Ebola virus disease (EVD), earlier referred to as Ebola haemorrhagic fever, caused by the Ebola virus, one of the most virulent pathogens, is a rare, deadly disease and often fatal illness in humans and other primates. The transmission of the virus to people is from wild animals such as chimpanzees, fruit bats, and forest antelope which then infect humans through direct contact with blood, body fluids, feces, and tissues of affected patients and with surfaces and materials contaminated with these fluids. Ebola is caused by a virus of the Filoviridae family, genus Ebolavirus. Within this genus, five species have been identified, including four that cause EVD in humans. According to the World Health Organization (WHO), currently, there is no existing data to prove airborne and droplet transmission of the Ebola virus in humans.
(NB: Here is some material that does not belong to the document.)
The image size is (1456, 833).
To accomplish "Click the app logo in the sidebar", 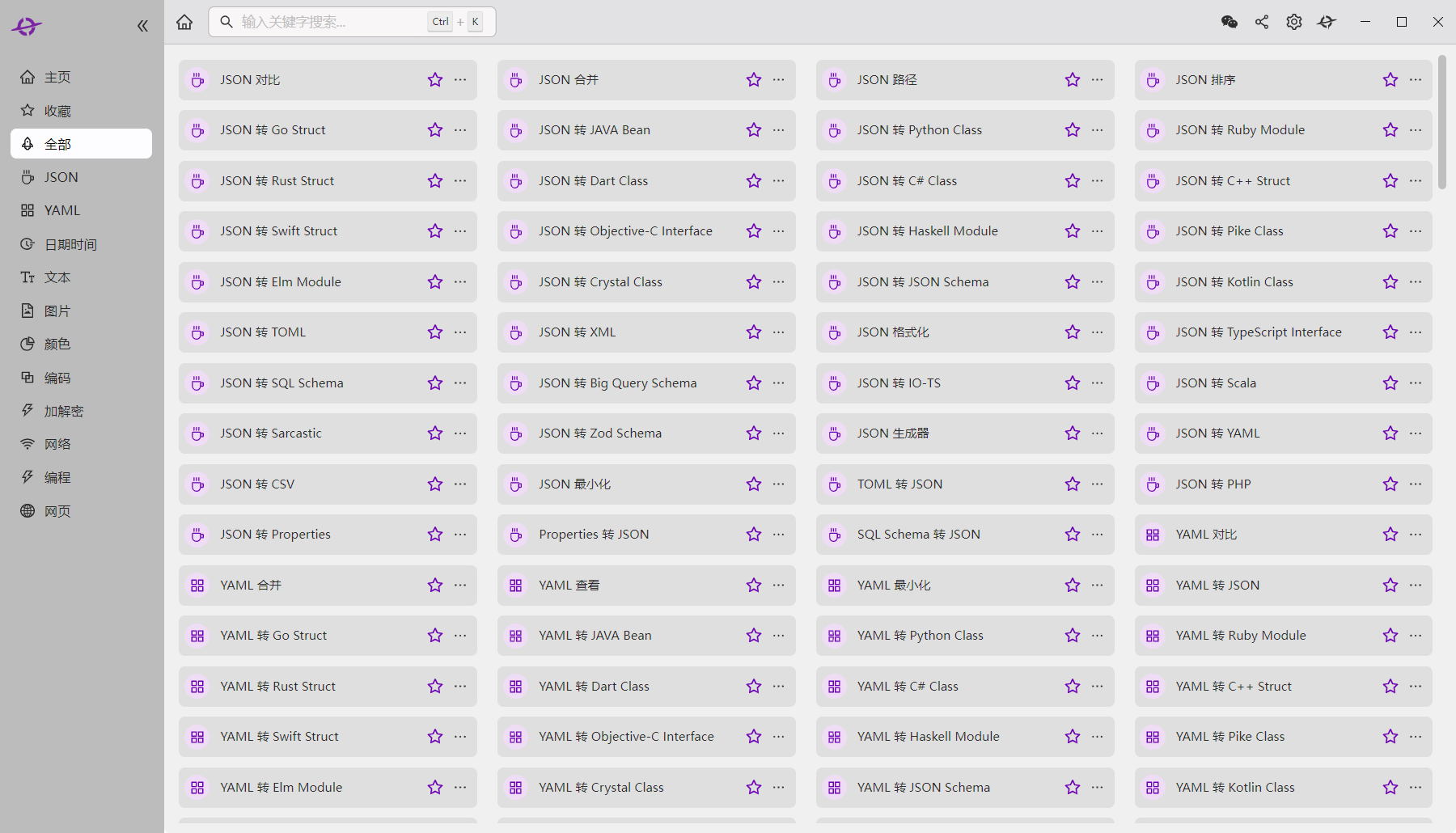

As the virus spreads through the body, it causes necrosis of the liver and damages the immune system, ultimately activating the clotting cascade further leading to severe and uncontrollable bleeding. The average EVD case mortality rate depends on the strain. EVD first occurred in 1976 in 2 concurrent outbreaks, in southern Sudan and the Democratic Republic of Congo. The 2014 outbreak of EVD in West Africa has a historic mortality rate of up to 90%. Primary symptoms of Ebola show up after an incubation period of 2 to 21 days often includes-
- Severe headache
- Muscle and joint pain
- Weakness and fatigue
- Diarrhea and vomiting
- Abdominal pain
- Unwanted bleeding or bruising
- High fever
- Sore throat
- Lack of appetite
The clinical features can be divided into the following four main phases such as influenza-like syndrome, acute, pseudo-remission, and aggravation. Ebola haemorrhagic fever can be early diagnosed through polymerase chain reaction detection and virus isolation on Vero cells. Moreover, enzyme-linked immunosorbent assays (ELISAs), antigen-capture detection tests, serum neutralization tests, electron microscopy, and IgM antibody are the additional laboratory diagnostic tests for the detection of antigens. Presently, there is no proven treatment for the disease and there is no process to neutralize the virus but there are measures such as a variety of blood, immunological, and drug therapies that are under development. Early supportive care with fluids and electrolytes, blood pressure medication, maintaining oxygen status, and treatment of other infections can improve survival rate. Pregnant and breastfeeding women with Ebola should be offered early supportive care. Good outbreak control is to interrupt the viral transmission chain which relies on applying some preventive measures including isolation of patients, barrier precautions, identification and tracking of all contacts, ideal research laboratory service, safe and dignified burials, and social mobilization. Experimental vaccines and treatments should be offered to improve the chances of recovery and they also have been used to help control the spread of Ebola outbreaks worldwide. In October 2014, WHO licensed two favorable Ebola vaccines namely cAd3-ZEBOV and rVSV-ZEBOV. Ebola haemorrhagic fever has become a public health concern, therefore, there is an urgent need for an effective vaccine that would especially benefit doctors, nurses, veterinarians, and field epidemiologists working in endemic countries.